Georgia’s mentally ill need options

By Paul Bolster, Atlanta Journal-Constitution, Tuesday, February 24, 2010

The 2010 Georgia General Assembly must support a new strategic direction for the state mental health programs.

Last year, legislators created a new Department of Behavioral Health and Developmental Disabilities. In 2008, the state agreed with the U.S. Justice Department to address the dangerous conditions in its psychiatric hospitals and agreed with the Civil Rights Division of the Centers for Medical Services to enable persons with disabilities to leave institutions and live in the community (the Olmstead plan).

To fulfill its commitments, the state needs a new mental health strategy — one that combines an expansion of community-based treatment and affordable supportive housing.

There is little money, but still we must fix a broken and quality-starved system. Since Georgia ranks 46th among states in per capita spending on mental health, it is inevitable new money will be needed.

But more importantly, the mental health service system must leverage its current dollars by combining them with federal dollars authorized under the Medicaid program and the $200 million in affordable housing dollars currently available to the state from the U.S. Department of Housing and Urban Development.

Hospitals have a role in public safety and protecting individuals with mental illness. They must be safe and therapeutic places. However, most people with mental illness can now live positive and creative lives in the community. They don’t need to be isolated in institutions — jails, prisons and hospitals. Most can live in housing in our community if we give them appropriate support. Think of housing as health care.

We know that supportive housing yields a more creative life for the individual and it costs less. There is plenty of hard Georgia evidence that it works.

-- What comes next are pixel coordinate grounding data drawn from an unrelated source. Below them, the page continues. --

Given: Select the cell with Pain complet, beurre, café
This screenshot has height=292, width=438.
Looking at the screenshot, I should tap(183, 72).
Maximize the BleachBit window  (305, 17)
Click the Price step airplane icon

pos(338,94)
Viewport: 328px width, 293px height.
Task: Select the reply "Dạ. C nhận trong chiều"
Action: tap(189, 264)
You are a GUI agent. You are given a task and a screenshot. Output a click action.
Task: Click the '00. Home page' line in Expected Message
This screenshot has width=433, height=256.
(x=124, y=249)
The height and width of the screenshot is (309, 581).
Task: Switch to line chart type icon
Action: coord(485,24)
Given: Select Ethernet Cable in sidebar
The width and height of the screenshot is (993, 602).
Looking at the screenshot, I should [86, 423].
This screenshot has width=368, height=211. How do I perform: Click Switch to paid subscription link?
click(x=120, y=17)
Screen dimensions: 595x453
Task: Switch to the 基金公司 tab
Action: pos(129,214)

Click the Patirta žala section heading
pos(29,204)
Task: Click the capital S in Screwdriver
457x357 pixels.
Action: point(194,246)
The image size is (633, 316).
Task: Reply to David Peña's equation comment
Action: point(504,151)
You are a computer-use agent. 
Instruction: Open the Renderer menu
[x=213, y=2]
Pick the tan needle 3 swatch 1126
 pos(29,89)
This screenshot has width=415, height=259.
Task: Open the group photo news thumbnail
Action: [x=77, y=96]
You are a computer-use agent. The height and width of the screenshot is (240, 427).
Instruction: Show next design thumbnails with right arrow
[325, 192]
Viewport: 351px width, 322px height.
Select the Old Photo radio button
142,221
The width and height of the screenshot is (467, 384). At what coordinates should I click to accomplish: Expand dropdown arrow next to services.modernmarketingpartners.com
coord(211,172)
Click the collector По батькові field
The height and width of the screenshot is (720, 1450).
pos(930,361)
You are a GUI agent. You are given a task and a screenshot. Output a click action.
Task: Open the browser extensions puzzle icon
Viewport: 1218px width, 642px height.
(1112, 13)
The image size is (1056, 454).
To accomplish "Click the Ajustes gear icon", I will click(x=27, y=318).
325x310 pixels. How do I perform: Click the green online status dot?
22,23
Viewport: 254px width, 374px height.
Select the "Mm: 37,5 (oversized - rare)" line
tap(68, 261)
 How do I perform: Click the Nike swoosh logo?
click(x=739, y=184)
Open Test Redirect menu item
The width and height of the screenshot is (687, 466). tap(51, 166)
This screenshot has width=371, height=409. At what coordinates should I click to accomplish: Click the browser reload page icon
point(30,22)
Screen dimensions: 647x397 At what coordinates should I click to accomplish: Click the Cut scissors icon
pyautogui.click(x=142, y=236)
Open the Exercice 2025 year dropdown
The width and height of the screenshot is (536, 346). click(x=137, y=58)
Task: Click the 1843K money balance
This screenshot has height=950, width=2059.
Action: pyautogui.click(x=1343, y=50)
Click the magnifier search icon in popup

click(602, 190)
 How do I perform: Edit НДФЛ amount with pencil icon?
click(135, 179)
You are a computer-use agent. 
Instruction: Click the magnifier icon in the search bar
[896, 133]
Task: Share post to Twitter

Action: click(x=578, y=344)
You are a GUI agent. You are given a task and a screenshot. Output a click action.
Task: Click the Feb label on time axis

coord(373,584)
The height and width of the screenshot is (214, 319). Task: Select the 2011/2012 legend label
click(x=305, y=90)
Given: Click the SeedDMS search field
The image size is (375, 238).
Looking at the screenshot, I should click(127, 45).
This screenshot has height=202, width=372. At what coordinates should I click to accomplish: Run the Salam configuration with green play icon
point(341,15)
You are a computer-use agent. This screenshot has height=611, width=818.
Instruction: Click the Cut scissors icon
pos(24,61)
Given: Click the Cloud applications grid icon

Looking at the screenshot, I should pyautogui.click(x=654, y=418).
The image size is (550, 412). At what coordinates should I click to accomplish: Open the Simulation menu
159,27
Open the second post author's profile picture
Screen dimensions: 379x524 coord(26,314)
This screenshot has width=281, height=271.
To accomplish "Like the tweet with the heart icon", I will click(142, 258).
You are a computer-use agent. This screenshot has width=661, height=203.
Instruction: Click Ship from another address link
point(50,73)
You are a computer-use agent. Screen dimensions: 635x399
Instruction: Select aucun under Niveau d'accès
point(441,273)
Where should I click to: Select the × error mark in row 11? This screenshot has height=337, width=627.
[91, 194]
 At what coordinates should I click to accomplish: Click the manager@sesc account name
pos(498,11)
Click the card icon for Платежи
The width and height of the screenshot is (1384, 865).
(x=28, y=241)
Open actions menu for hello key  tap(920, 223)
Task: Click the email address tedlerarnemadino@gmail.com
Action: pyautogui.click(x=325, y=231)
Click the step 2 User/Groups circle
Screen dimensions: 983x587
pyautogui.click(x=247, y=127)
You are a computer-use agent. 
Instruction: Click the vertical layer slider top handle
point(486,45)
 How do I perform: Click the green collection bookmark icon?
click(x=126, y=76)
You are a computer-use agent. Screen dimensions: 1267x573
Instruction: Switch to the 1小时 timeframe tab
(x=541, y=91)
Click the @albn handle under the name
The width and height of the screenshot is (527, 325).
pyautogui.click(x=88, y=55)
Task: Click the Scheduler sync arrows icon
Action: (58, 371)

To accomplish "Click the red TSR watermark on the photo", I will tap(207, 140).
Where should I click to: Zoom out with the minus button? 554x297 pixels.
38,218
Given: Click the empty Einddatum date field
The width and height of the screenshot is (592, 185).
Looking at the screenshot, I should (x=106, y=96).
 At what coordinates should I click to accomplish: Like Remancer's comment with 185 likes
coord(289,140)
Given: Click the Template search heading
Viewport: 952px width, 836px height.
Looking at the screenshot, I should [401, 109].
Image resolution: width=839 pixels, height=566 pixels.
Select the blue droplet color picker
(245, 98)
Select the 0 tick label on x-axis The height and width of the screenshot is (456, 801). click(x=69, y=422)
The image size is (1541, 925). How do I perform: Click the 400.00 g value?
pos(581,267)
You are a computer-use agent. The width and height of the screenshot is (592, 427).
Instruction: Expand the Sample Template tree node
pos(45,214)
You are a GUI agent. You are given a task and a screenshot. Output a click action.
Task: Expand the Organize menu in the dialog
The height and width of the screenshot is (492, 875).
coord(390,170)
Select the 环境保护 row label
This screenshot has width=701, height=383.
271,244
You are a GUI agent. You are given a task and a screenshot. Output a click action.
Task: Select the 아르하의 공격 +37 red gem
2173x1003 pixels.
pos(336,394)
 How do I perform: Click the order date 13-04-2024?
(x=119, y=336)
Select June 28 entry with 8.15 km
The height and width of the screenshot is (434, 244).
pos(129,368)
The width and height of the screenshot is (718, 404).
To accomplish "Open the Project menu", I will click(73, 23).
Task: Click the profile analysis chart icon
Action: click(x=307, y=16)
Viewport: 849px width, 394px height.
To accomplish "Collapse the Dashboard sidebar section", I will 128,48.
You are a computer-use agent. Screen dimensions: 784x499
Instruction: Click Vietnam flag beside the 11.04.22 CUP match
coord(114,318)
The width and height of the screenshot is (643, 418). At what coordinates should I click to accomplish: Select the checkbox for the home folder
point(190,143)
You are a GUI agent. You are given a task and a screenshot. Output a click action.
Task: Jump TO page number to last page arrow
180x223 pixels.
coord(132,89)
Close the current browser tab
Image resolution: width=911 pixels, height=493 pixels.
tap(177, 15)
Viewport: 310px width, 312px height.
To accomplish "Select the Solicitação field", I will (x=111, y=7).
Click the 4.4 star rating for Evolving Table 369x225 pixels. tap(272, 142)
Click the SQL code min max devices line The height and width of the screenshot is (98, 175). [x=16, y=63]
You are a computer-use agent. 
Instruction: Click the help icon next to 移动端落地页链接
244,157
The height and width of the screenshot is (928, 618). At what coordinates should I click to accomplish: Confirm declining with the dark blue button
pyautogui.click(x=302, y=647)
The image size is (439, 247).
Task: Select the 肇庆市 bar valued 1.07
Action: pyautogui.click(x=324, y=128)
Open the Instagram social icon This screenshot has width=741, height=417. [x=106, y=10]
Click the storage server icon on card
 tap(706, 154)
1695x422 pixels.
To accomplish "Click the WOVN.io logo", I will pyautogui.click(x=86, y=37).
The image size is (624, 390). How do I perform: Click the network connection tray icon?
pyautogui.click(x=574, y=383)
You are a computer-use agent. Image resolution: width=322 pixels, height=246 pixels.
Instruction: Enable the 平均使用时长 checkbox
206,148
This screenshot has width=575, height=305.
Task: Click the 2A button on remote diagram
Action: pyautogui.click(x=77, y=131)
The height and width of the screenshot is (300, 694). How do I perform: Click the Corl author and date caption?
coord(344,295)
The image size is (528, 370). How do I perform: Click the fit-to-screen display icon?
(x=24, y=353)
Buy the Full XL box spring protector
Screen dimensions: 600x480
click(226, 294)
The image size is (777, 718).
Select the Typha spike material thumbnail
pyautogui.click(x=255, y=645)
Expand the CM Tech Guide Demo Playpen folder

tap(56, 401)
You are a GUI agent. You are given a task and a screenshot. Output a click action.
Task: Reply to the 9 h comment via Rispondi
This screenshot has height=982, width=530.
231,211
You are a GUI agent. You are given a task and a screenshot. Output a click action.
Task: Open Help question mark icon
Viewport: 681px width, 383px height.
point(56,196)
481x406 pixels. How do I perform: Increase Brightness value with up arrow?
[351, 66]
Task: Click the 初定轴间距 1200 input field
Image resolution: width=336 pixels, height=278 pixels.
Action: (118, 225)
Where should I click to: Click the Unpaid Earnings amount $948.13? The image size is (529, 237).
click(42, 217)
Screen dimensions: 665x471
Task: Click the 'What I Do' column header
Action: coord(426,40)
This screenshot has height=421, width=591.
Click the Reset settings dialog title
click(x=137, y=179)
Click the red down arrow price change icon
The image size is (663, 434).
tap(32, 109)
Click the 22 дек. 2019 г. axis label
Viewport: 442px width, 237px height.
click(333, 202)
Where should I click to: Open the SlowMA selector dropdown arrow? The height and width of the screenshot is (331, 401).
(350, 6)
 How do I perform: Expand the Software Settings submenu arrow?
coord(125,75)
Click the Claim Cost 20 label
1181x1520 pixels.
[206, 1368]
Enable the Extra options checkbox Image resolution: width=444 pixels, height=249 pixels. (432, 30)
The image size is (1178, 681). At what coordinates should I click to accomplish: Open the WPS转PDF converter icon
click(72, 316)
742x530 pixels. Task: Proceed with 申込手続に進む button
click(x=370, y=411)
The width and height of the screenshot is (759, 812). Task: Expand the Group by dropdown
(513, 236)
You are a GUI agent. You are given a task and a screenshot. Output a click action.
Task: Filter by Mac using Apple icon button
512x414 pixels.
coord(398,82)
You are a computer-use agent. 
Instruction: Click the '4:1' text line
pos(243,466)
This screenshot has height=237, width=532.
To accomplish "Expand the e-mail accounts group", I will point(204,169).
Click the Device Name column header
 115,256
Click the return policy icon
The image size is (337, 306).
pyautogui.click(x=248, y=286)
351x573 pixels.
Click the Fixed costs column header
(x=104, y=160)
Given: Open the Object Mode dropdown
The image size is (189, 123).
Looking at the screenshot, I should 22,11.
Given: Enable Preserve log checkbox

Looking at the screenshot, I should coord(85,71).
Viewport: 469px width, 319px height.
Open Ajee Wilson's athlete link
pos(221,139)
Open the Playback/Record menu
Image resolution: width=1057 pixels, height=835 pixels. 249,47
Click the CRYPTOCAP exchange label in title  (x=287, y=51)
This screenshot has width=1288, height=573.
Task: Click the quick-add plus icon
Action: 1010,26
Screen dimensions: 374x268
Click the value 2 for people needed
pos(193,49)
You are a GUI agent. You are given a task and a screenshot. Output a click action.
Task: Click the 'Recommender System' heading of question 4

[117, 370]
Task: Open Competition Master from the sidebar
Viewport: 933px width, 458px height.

One study by the Georgia Department of Community Affairs predicts we would save $13,000 for every mentally ill person we help to succeed in housing of his or her own. It will take both new money and a reprogramming of existing money to create a new result.

Legislators must help their new Department of Behavioral Health implement a new strategy. Its hospitals must focus their expensive treatment on persons who need long-term care. Put the acute care in the community. Crisis stabilization capacity can be covered by Medicaid.

Expand Assertive Community Treatment teams to provide intensive housing-based services. Expand “primary” community mental health clinics so timely appointments replace hospital emergency rooms, currently the only sure path to help.

Our current nonsystem operates like a revolving door. Our frailest citizens go around and around, from emergency room to shelter to police car to jail to hospital. The endless system of emergency care wastes the few dollars that we have. Legislators have a real opportunity to support a marriage between housing and treatment.

Put more of the state’s $200 million HUD dollars into supportive housing. Develop supportive housing for persons who frequent our hospitals. Construct new programs that bridge the gap between the wasteful emergency systems and the housing that gives people hope, stability and independence.

Yes, the Department of Behavioral Health will need financial help from the General Assembly, but most importantly, it will need support for a new strategy. This new strategy can keep our mental health system out of the control of the federal courts and it can do a better job keeping our citizens safe and living independent, fulfilling lives.

Paul Bolster is executive director of the Georgia Supportive Housing Association.